さながら木の魅力をエンドユーザーに伝えひろめる、伝道師のような活躍ぶりだ。
デザインに合わせて必要な板材を加工する。
ノコの目立てのできる人は少なくなった。
目の細かい方が「組子」用のノコギリ。
国産材を使える仕事だと、職人の気の入り方も一味違う。
昭和40年代に入ると、建具業界の状況は日ごとに良くなっていった。建具の値段も1000円のものが、半年後には1800円は取れるようになる。日本全体が好景気にわいていた。「関東の職人は腕が立つ」という当時の評判も手伝って、逗子や湯河原など神奈川県で職人の腕を磨いてきた竹内さんの仕事は順調に発展していった。「まだ入れるつもりではなかった工作用の機械がいきなり導入され、月賦で返す生活が始まった時は不安にもなったけれど、時代が良かった」という竹内さん。月ごとに増える稼ぎで、返済は簡単に終わった。
建具職人の仕事は、施主さんの予算や意向を聞くところから始まる。それに対するデザイン案や、使用する素材などを打ち合わせ、概略が決まったところで製作に着手する。職人としての腕の見せどころは、組子という、細引きの板を組み合わせて図案を形にする細工だそうだ。「全体のイメージや予算が決まると、後は自分の勝手。仕事が進むうちに自然に気が入り、やっぱり手は抜けない」と笑う竹内さん。予算のことを忘れて仕事に没頭してしまうという。特に国産材を使用した仕事は、気の入り方が違うということだ。

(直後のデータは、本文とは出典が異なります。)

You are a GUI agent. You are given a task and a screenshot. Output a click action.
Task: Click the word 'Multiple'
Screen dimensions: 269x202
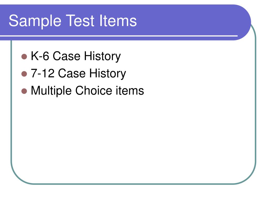click(51, 91)
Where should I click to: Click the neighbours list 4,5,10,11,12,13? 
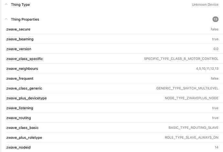pos(207,69)
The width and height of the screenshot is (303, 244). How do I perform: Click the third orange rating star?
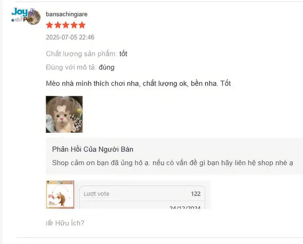click(x=66, y=25)
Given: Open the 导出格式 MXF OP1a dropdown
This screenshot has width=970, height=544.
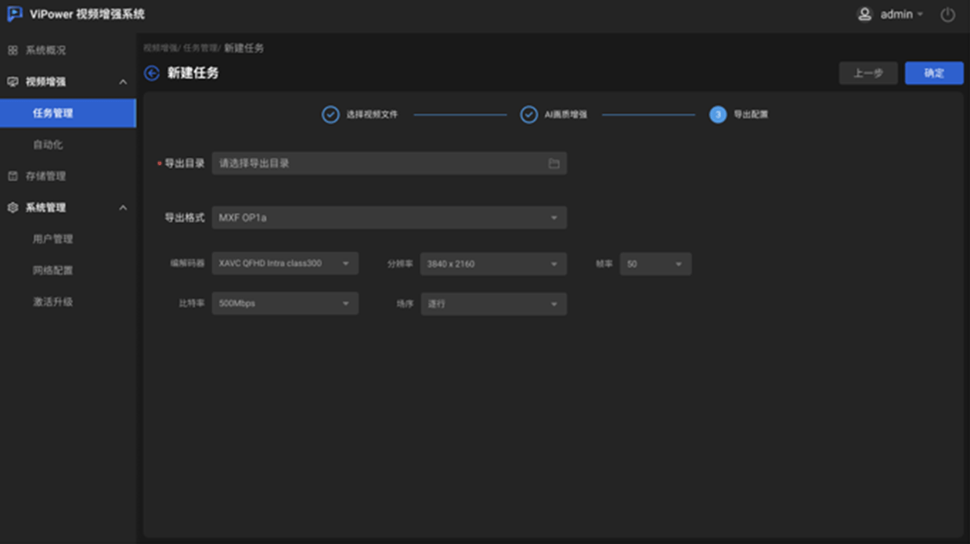Looking at the screenshot, I should [x=389, y=218].
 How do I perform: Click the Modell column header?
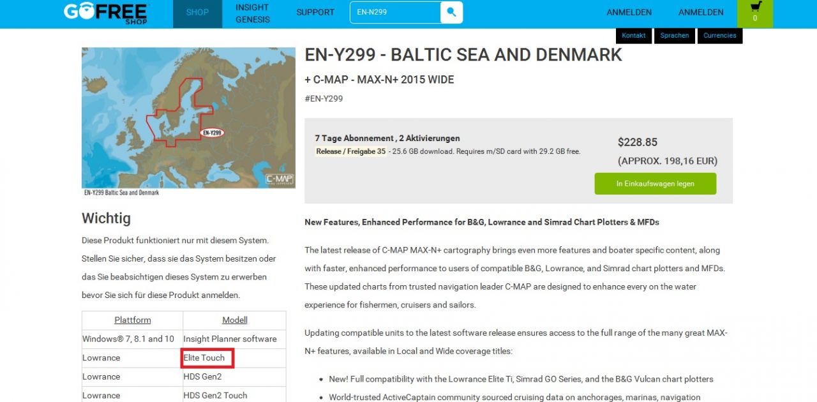coord(234,320)
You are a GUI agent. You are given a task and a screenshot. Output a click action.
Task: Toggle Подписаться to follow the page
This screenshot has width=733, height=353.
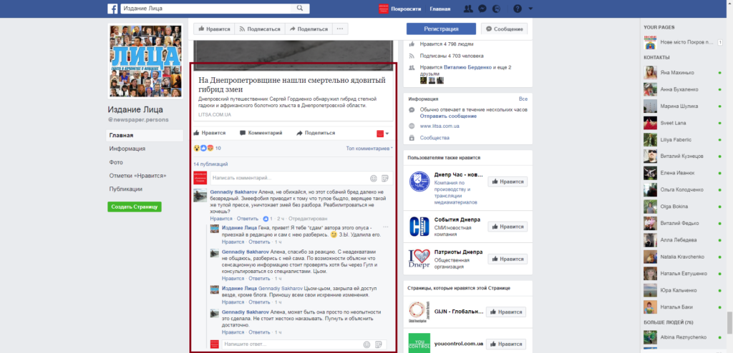tap(259, 29)

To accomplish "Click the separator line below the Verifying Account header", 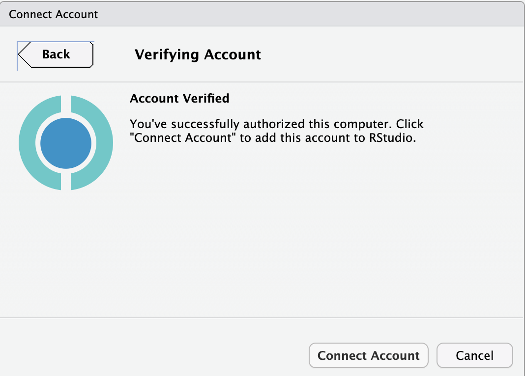I will tap(263, 81).
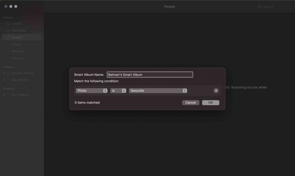Click the Smart Album Name field
This screenshot has height=176, width=295.
(x=150, y=74)
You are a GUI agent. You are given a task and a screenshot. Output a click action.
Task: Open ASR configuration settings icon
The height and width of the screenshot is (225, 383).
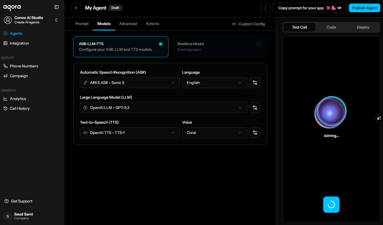[x=255, y=83]
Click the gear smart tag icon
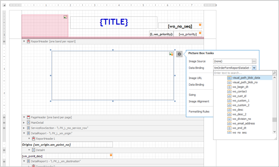Screen dimensions: 279x167 click(179, 54)
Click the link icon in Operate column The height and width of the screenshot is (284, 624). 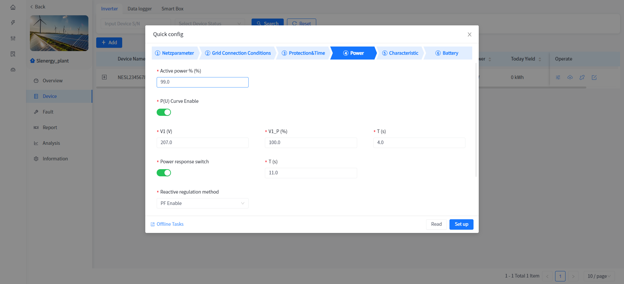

昔の本格的な木造住宅なら、一軒で200本程の仕事が生まれたという。現在では木造住宅でも80〜100本。ハウスメーカー系列の住宅では7〜8本。アルミサッシや新建材のドアなどに押され、手造りの建具の数は激減している。建具業界も厳しい状況だが、平成13年ごろから、少し状況が変わってきたそうだ。「学校や公共の建物で、木の良さが見直されて木製品が増えています。施主さんも、木にこだわる人が増えてきました」と竹内さん。健康への配慮や、自然保護への注目が集まるなか、木を取り巻く環境にも明るい日差しが見え始めている。